Dans un oligopole, la tentation de la collusion est forte : si les quelques acteurs s'entendent sur les prix ou se partagent les marchés, chacun peut maximiser ses profits au détriment des consommateurs. Ces ententes sont généralement illégales dans tous les pays développés. L'Autorité de la concurrence française a par exemple sanctionné des ententes dans le secteur pharmaceutique, les grandes surfaces, l'énergie ou les transports. Les amendes peuvent être considérables et représenter plusieurs pourcents du chiffre d'affaires mondial.

La régulation antitrust : l'État face aux marchés concentrés

La politique de concurrence a pour objectif de préserver des marchés suffisamment compétitifs pour protéger les consommateurs et stimuler l'innovation. En Europe, la DG COMP (Direction Générale de la Concurrence de la Commission européenne) est l'autorité principale : elle contrôle les fusions et acquisitions susceptibles de créer des positions dominantes problématiques, enquête sur les abus de position dominante et sanctionne les ententes. En France, l'Autorité de la concurrence a des compétences similaires sur le marché national.

La doctrine antitrust a évolué avec l'émergence du numérique. Longtemps centrée sur le critère du prix (si une entreprise dominante ne fait pas payer plus cher, elle n'abuse pas), elle s'adapte à des situations où des acteurs très dominants offrent leurs services gratuitement aux consommateurs (Google, Facebook) tout en monétisant leurs données. Des théories de préjudice plus larges, intégrant le contrôle des données, les barrières à l'entrée et les effets sur l'innovation, sont progressivement intégrées dans l'analyse concurrentielle.

Toute position dominante est-elle illégale ?

Non. Avoir une position dominante (une part de marché très élevée) n'est pas illégal en soi. Ce qui est interdit, c'est l'abus de cette position dominante : pratiques tarifaires prédatrices, discrimination entre partenaires commerciaux, obligations de vente liée, blocage de l'accès à des infrastructures essentielles pour les concurrents... En Europe, l'article 102 du Traité sur le Fonctionnement de l'Union Européenne (TFUE) interdit les abus de position dominante sur le marché intérieur. Être dominant oblige l'entreprise concernée à une responsabilité particulière : elle doit faire attention à ce que ses pratiques n'excluent pas abusivement ses concurrents.

Quelle est la différence entre oligopole et cartel ?

Un oligopole est une structure de marché qui décrit le nombre d'acteurs présents. Un cartel est un accord explicite (illégal dans la plupart des pays) entre ces acteurs pour fixer des prix, se répartir des marchés ou limiter leur production. Un oligopole n'implique pas nécessairement un cartel : les acteurs peuvent se faire une concurrence féroce tout en étant peu nombreux.

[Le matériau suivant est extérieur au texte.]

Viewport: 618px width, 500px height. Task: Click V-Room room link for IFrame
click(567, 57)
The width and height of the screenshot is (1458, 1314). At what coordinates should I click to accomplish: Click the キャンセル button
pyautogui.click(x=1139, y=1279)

En revanche, les structures oligopolistiques créent les conditions favorables à l'émergence de cartels, car la coordination entre quelques acteurs est plus facile qu'entre des centaines. Les autorités de la concurrence sont particulièrement vigilantes sur les comportements collusoires dans les oligopoles.

Le monopole peut-il être bénéfique dans certains cas ?

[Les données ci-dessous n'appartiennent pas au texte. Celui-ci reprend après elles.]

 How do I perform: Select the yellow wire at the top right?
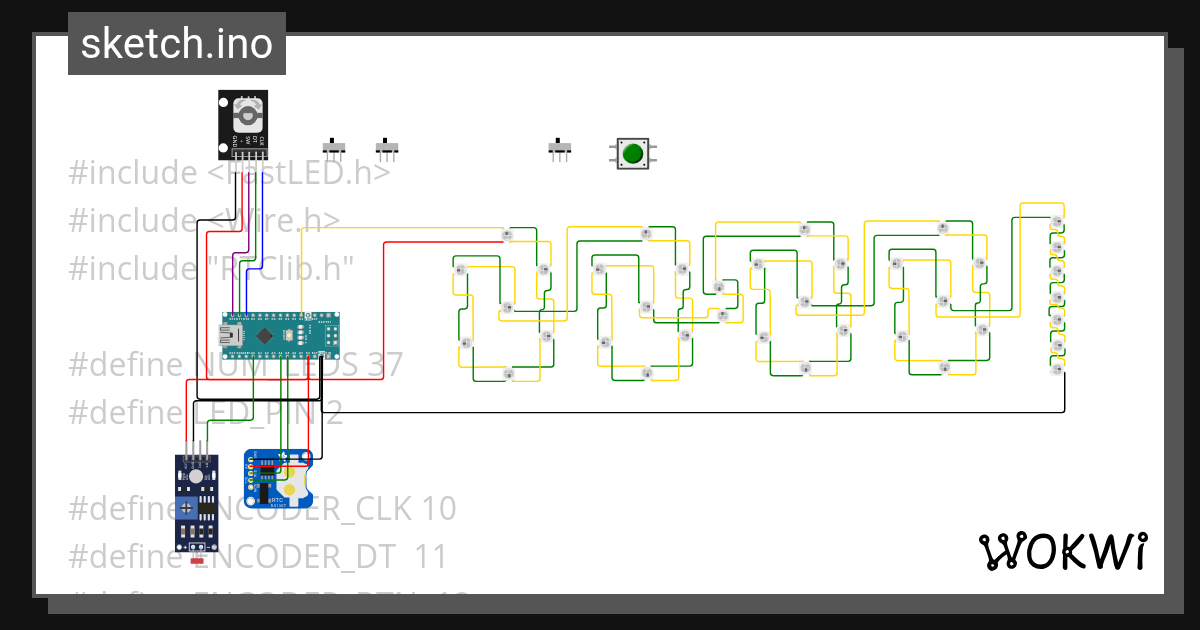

Oui, dans des conditions très spécifiques. Le monopole naturel (réseaux d'infrastructure : eau, gaz, électricité, rail) est économiquement plus efficace que de dupliquer l'infrastructure. Le monopole temporaire lié aux brevets d'invention est justifié comme incitation à l'innovation : l'inventeur bénéficie d'une exclusivité temporaire (20 ans pour un brevet) en échange de la divulgation publique de son invention. Sans ce mécanisme, les entreprises investiraient moins dans la R&D. La question est de trouver le bon équilibre entre protection suffisante de l'inventeur et accès rapide du public aux innovations.

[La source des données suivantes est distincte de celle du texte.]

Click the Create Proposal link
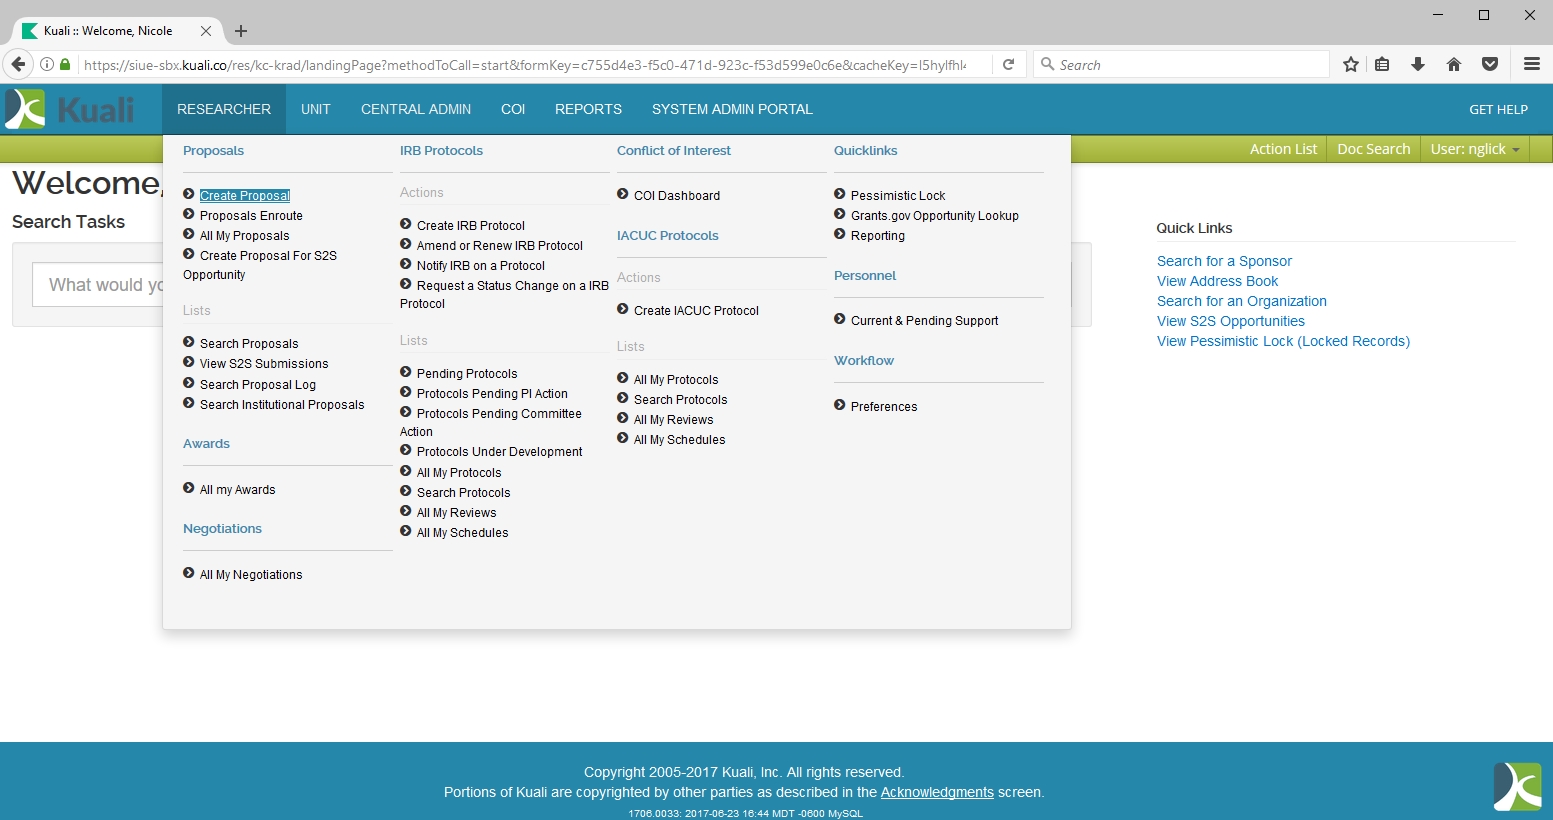This screenshot has width=1553, height=820. [245, 196]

Les structures de marché concentrées sont une réalité incontournable de l'économie moderne. Elles sont le résultat naturel des économies d'échelle, des effets de réseau, des barrières à l'entrée et des avantages compétitifs que certaines entreprises ont su construire. L'enjeu pour les sociétés démocratiques est de trouver le bon équilibre entre la protection de ces positions (qui peuvent refléter une efficacité économique réelle) et la régulation de leurs excès (qui nuisent aux consommateurs et freinent l'innovation des challengers).